Old Pulteney has long occupied a distinctive corner of the Highland single malt landscape, and this 15 Year Old expression is one I've been keen to spend proper time with. Bottled at 46% ABV and carrying a decade and a half of maturation, it sits in that appealing middle ground — old enough to have developed real character, young enough to retain energy and drive. At £73.95, it's positioned competitively against other aged Highland malts, and on paper at least, the proposition is a strong one.
What draws me to this bottling is the confidence of that 46% strength. It's a deliberate choice — enough muscle to carry flavour without chill filtration masking the texture, yet not so robust that it overwhelms. For a 15 year old single malt, this feels like the right abv to let the whisky speak honestly. Too many distilleries dilute their aged expressions down to 40% and lose half the conversation in the process. That hasn't happened here.
Tasting Notes
I won't pretend to break this down into a rigid flavour-by-flavour dissection where the data doesn't support it. What I will say is that a Highland single malt of this age and strength typically offers a generous, rounded profile. Expect the kind of warmth and depth that fifteen years in oak delivers — this is a whisky that should reward patience in the glass. Give it air. Let it open. The ABV means there's genuine substance to work with, and I'd encourage anyone pouring this to take their time before reaching conclusions.
The Verdict
At 7.7 out of 10, this is a whisky I'm happy to recommend. The 15 year age statement puts it in serious company, and the decision to bottle at 46% tells me the people behind it care about what ends up in your glass. The price point of £73.95 is fair — not a casual purchase, certainly, but reasonable when you consider what fifteen years of maturation actually costs a producer. You're paying for time, and time is the one thing that cannot be rushed in whisky making.
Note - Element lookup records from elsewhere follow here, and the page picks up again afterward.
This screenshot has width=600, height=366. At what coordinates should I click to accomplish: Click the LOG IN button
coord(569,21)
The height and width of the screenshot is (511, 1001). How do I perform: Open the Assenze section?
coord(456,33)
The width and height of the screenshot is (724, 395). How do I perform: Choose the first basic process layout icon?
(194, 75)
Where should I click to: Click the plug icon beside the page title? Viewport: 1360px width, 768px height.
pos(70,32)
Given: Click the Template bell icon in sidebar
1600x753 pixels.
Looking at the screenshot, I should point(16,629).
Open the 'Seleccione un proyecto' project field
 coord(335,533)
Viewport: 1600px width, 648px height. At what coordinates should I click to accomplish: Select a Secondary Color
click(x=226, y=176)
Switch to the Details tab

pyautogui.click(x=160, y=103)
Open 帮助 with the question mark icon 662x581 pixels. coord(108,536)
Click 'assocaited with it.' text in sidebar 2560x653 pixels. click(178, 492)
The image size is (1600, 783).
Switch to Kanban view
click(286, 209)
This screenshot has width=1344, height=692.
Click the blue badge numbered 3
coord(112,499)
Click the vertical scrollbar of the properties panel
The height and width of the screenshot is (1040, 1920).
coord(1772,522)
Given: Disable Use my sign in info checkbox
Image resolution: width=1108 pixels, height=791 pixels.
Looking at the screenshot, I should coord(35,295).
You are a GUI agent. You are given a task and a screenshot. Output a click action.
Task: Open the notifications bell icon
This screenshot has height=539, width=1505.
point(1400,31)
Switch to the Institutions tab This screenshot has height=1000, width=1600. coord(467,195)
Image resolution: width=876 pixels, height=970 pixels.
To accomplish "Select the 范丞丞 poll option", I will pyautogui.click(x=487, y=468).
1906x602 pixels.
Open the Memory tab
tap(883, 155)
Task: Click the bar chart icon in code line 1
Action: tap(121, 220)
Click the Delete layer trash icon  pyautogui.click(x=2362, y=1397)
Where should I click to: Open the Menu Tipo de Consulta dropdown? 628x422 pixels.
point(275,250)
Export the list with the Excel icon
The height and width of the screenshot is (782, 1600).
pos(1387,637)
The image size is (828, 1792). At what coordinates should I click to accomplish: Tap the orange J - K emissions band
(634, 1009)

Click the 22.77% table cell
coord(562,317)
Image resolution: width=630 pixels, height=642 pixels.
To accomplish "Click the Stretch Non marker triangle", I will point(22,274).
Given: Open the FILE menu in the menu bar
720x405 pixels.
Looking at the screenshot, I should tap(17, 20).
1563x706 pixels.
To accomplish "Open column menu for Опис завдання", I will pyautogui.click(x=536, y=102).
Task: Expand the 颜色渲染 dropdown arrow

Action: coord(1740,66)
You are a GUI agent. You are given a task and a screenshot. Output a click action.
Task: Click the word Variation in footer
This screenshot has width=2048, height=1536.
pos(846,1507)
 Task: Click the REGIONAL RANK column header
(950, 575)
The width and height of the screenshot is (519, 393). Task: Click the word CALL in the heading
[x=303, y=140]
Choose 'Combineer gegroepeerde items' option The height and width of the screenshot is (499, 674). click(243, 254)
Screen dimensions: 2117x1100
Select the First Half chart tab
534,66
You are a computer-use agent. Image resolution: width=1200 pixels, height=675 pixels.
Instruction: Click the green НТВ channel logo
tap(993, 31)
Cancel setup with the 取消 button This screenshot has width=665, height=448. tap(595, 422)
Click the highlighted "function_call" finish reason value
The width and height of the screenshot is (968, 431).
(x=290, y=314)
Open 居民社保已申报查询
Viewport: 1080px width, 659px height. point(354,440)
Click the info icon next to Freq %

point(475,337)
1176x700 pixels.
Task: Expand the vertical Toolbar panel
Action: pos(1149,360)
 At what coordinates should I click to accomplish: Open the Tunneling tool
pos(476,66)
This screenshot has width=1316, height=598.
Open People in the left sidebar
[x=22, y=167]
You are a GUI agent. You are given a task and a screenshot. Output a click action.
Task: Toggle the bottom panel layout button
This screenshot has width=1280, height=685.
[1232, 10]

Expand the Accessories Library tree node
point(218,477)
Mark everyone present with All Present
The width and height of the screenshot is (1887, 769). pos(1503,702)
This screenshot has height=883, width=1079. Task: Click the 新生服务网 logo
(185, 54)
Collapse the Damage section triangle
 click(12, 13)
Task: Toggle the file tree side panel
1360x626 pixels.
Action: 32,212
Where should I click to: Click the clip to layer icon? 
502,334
Old Pulteney as a name carries weight among those who know their Highland malts, and this expression does nothing to diminish that reputation. It's not trying to be flashy or experimental. It's a well-aged single malt bottled at a sensible strength, and sometimes that straightforward approach is exactly what's called for. In a market increasingly crowded with no-age-statement releases and flavour-forward finishes, there's something reassuring about a whisky that simply says: here are my fifteen years, judge me on them.
Best Served
Pour it neat and let it sit for five minutes — a 46% malt of this age deserves the chance to breathe before you form an opinion. If you find the ABV a touch assertive on first sip, add no more than a few drops of room-temperature water. That small addition should soften the edges without drowning the character. This is a whisky built for unhurried drinking — an armchair dram, not a party pour. A proper Highball with quality soda would also serve it well on a warmer evening, though I'd suggest trying it neat first to understand what you're working with.